CET has provided no-cost assistance to roughly 16,000 businesses and organizations to date. During the last fiscal year, the organization estimates it diverted nearly 1,800 tons of food and other materials from landfills.

“We’re immediately in a very trusted space when we’re talking to those businesses and helping them navigate their way to better solutions,” said Macaluso.

While the food waste ban primarily affects the commercial sector, cities and towns across the state have also launched residential composting programs and other food diversion efforts.

Roughly a quarter of the state’s 351 municipalities have either drop-off or curbside composting programs, either run by the city — as in Boston — or through a private vendor. Black Earth compost, one of the largest vendors in the state, provides composting in nearly three dozen cities and towns at roughly 40,000 locations, according to company data. It then sells the compost to residents in New England.

For homeowners with the yard space (and a penchant for gardening), backyard composting is also an option. It’s a tradeoff — cheaper to do on your own, but it takes time to maintain and turn the compost.

Another idea gaining traction: Keep food from going bad in the first place. Boston’s Office of Food Justice released its first food waste assessment this week, pledging to open a refrigeration facility to store produce and frozen foods, as well as increase grants to groups that “rescue” excess food from universities, hospitals, and supermarkets.

In addition to picking up food waste from private homes, Black Earth and other composting haulers also work with businesses like Johnny’s.

Masterson noted that especially for small businesses, having tailored guidance and financial support in the early stages is critical to slashing food waste.
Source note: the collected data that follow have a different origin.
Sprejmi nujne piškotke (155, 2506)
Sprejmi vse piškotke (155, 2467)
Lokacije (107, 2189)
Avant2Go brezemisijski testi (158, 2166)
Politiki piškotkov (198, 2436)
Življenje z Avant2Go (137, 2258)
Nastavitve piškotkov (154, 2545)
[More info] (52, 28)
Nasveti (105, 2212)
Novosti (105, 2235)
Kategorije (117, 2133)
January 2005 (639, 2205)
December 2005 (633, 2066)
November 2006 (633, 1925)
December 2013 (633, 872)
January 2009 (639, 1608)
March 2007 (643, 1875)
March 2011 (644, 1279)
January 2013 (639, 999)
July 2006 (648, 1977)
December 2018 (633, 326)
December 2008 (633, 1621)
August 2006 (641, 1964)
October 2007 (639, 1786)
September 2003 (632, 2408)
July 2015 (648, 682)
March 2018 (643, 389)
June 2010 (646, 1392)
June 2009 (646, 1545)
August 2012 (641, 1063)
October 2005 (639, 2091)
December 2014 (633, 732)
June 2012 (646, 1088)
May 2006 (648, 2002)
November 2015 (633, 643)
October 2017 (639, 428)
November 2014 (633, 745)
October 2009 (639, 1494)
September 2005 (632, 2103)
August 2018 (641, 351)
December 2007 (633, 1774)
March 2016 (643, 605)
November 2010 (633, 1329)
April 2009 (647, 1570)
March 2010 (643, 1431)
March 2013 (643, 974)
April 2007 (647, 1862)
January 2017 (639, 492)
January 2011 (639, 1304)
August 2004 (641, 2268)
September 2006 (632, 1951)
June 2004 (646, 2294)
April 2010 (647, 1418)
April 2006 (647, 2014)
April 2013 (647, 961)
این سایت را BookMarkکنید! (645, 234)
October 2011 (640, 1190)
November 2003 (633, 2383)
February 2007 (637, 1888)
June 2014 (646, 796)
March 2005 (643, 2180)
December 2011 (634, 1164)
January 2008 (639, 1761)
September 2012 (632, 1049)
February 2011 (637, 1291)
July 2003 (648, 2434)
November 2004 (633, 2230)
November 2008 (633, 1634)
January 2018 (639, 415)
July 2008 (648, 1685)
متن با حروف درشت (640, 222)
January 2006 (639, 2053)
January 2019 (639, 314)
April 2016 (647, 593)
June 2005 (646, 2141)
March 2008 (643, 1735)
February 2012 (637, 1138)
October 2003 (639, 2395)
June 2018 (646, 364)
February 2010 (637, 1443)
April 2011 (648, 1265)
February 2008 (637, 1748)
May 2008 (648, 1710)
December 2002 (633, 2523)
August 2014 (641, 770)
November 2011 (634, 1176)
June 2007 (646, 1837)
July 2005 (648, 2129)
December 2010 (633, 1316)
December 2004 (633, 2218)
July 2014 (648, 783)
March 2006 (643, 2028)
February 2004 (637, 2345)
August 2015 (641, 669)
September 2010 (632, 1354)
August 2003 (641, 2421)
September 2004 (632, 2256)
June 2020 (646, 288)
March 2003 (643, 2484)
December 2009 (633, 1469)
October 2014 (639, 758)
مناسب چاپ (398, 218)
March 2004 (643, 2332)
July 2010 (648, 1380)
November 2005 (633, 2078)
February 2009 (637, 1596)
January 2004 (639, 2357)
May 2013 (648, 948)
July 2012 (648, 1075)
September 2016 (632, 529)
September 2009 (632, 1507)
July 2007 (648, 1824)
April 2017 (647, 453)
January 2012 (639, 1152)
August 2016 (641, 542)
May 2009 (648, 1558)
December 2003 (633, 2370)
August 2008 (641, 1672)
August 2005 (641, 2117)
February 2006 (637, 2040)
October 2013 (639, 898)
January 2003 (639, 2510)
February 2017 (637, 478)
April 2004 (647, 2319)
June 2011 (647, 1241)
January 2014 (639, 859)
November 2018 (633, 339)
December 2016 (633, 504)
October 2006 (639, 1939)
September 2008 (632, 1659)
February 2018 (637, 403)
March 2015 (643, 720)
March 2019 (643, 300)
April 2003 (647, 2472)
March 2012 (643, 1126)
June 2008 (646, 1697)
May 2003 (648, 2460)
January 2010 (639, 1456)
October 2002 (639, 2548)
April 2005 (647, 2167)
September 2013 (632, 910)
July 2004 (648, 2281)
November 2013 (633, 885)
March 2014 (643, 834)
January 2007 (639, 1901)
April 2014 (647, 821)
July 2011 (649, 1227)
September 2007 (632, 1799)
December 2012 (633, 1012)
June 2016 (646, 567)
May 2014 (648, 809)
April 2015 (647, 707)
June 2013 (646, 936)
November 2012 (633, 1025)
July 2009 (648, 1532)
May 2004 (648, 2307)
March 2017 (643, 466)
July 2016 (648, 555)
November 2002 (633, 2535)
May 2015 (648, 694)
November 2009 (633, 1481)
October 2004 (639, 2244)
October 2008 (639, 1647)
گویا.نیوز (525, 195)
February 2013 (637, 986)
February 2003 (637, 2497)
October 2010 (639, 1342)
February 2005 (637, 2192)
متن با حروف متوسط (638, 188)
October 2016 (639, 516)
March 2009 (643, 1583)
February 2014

And for businesses that can’t afford or balk at the price of compost pickup (it costs Masterson just shy of $3,000 a year, which she said can be a “very painful” added expense for small businesses as baseline costs for food continue to rise), CET recently launched a funding program to provide the first few months of composting to small businesses for free.

In North Adams, Door Prize catering co-owner Bryan Josephs said funding was indispensable to helping him start composting at his prep kitchen.

“Even if you withdraw the financial barrier for a few months, it makes it so much more attractive to business owners, and just puts it on the top of their to-do lists as opposed to the bottom,” he said, adding, “we’ll keep composting after this for sure.”

Macaluso, of CET, pointed to the group’s recent contracts in Connecticut, Rhode Island, and New York, as evidence that a tailored, carrot-and-stick approach to reducing food waste is the way to go, and that other states with food waste bans are learning from Massachusetts.

“They are recognizing that this is an important missing ingredient,” he said, “and are making that investment … to make their policy a success.”